> [Work item]:
Please copy each line of the listing that includes the string "tutti".
─── Recorded information
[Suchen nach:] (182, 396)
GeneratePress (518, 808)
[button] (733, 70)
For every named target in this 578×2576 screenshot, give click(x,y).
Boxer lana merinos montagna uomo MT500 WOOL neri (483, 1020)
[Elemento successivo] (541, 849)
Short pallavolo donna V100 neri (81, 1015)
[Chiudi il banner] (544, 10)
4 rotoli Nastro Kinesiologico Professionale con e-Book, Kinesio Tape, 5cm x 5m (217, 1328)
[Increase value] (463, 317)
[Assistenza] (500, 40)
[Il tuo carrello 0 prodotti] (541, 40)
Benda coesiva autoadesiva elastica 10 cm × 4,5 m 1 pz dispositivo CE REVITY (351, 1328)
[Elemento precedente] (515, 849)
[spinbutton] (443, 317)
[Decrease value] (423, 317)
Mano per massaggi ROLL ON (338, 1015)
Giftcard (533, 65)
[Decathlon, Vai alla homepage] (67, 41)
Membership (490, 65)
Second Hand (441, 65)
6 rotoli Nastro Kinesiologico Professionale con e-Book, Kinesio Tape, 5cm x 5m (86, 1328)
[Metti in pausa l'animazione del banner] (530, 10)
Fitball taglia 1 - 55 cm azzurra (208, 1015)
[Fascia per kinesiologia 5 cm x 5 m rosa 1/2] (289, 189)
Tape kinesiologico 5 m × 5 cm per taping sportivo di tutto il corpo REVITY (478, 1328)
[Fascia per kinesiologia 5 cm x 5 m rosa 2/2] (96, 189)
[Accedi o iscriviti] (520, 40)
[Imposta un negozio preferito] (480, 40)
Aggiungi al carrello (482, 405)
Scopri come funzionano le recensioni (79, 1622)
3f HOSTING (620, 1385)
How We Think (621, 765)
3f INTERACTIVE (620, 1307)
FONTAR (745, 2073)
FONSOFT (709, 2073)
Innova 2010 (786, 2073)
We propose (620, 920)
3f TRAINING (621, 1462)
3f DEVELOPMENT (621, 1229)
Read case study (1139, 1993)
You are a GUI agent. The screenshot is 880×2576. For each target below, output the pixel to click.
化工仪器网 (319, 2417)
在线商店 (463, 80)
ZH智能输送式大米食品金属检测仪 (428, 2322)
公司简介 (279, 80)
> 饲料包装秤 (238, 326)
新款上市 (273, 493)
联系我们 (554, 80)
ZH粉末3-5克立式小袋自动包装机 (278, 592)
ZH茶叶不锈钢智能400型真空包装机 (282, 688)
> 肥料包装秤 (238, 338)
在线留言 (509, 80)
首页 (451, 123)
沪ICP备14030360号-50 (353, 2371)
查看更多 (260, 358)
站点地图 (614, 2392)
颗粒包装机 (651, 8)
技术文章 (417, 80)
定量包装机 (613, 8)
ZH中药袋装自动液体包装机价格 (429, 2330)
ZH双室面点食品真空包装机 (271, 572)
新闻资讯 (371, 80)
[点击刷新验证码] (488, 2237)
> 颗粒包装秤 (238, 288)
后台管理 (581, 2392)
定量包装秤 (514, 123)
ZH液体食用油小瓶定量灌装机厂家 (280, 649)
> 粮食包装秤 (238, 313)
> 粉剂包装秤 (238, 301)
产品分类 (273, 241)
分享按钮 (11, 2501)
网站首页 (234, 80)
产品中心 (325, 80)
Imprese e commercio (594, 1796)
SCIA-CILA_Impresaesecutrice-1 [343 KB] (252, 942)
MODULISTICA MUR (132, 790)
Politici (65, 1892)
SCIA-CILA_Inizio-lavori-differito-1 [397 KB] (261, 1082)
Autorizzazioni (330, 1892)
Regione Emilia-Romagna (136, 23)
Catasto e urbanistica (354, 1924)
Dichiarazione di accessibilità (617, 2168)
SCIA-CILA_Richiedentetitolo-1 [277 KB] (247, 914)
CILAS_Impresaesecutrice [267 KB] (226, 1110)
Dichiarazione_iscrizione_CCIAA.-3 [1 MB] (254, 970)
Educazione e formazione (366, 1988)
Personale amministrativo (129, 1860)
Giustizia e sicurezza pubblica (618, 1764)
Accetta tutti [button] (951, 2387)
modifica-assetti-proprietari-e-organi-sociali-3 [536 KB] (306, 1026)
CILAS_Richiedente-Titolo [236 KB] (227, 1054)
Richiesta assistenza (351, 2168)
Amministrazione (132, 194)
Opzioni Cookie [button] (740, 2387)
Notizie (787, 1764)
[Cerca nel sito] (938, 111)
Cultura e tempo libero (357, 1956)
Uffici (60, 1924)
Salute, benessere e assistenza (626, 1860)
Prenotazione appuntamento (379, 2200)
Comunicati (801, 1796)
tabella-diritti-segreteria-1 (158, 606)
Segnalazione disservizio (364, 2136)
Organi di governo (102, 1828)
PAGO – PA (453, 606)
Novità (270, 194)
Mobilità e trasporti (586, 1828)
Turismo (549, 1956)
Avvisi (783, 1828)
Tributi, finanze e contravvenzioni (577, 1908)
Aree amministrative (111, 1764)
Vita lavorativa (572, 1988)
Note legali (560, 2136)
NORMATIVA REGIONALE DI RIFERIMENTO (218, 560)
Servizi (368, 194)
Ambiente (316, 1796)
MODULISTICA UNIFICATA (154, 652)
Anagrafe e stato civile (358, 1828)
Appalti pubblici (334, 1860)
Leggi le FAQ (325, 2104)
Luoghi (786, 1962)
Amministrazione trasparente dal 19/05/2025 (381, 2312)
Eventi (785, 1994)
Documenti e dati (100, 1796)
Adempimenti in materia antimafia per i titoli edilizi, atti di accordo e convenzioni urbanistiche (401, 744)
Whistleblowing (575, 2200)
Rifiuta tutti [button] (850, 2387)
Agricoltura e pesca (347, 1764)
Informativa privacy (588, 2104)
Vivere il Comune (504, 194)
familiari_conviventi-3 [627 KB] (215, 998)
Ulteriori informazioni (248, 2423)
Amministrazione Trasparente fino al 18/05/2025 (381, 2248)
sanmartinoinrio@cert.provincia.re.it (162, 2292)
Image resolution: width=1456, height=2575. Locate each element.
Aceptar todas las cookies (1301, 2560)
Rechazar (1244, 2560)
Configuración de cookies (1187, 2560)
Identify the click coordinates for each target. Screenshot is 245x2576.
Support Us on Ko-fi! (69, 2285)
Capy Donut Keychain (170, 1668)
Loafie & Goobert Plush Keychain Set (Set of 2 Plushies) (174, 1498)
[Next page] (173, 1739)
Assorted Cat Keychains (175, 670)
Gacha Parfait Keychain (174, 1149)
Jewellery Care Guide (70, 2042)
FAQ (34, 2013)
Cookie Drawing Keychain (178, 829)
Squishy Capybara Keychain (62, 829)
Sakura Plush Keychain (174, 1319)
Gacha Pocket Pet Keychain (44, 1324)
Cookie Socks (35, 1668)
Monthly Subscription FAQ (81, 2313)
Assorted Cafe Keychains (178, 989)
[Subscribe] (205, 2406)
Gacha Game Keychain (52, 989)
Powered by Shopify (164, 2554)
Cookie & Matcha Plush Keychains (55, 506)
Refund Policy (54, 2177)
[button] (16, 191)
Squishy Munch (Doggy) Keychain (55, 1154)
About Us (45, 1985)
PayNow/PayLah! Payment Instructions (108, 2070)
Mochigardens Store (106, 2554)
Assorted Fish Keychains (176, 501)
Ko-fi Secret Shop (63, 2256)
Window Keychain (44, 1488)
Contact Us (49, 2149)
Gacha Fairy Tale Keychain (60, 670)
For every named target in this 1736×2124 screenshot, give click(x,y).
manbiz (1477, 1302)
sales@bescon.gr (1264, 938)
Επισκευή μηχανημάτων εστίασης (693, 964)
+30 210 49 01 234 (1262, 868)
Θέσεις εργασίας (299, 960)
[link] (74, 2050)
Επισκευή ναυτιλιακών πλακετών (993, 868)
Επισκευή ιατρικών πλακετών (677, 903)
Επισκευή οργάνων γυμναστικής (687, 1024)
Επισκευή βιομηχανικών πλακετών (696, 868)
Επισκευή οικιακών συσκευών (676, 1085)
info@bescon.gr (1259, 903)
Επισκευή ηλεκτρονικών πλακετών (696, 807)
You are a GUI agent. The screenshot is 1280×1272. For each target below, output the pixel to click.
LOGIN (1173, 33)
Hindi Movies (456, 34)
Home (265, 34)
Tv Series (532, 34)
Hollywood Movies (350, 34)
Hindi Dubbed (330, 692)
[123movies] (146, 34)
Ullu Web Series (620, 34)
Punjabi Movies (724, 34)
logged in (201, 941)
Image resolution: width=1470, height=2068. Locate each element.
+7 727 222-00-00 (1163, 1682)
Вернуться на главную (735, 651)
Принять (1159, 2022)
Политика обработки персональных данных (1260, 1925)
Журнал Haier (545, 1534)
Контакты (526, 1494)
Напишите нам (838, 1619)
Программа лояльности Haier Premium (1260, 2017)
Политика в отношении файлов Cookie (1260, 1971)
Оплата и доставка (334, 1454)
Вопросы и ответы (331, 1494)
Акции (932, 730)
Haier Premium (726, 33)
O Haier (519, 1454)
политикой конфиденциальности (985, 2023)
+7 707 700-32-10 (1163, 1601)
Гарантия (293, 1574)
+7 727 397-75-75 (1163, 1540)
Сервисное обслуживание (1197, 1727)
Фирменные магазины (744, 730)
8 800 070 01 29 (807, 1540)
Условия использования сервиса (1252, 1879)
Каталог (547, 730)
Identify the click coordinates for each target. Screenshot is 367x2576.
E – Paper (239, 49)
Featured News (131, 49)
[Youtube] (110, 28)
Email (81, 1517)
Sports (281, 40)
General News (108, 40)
──────
> [Completed task]:
Accetta tutti [button] (951, 2387)
Rifiuta tutti [button] (850, 2387)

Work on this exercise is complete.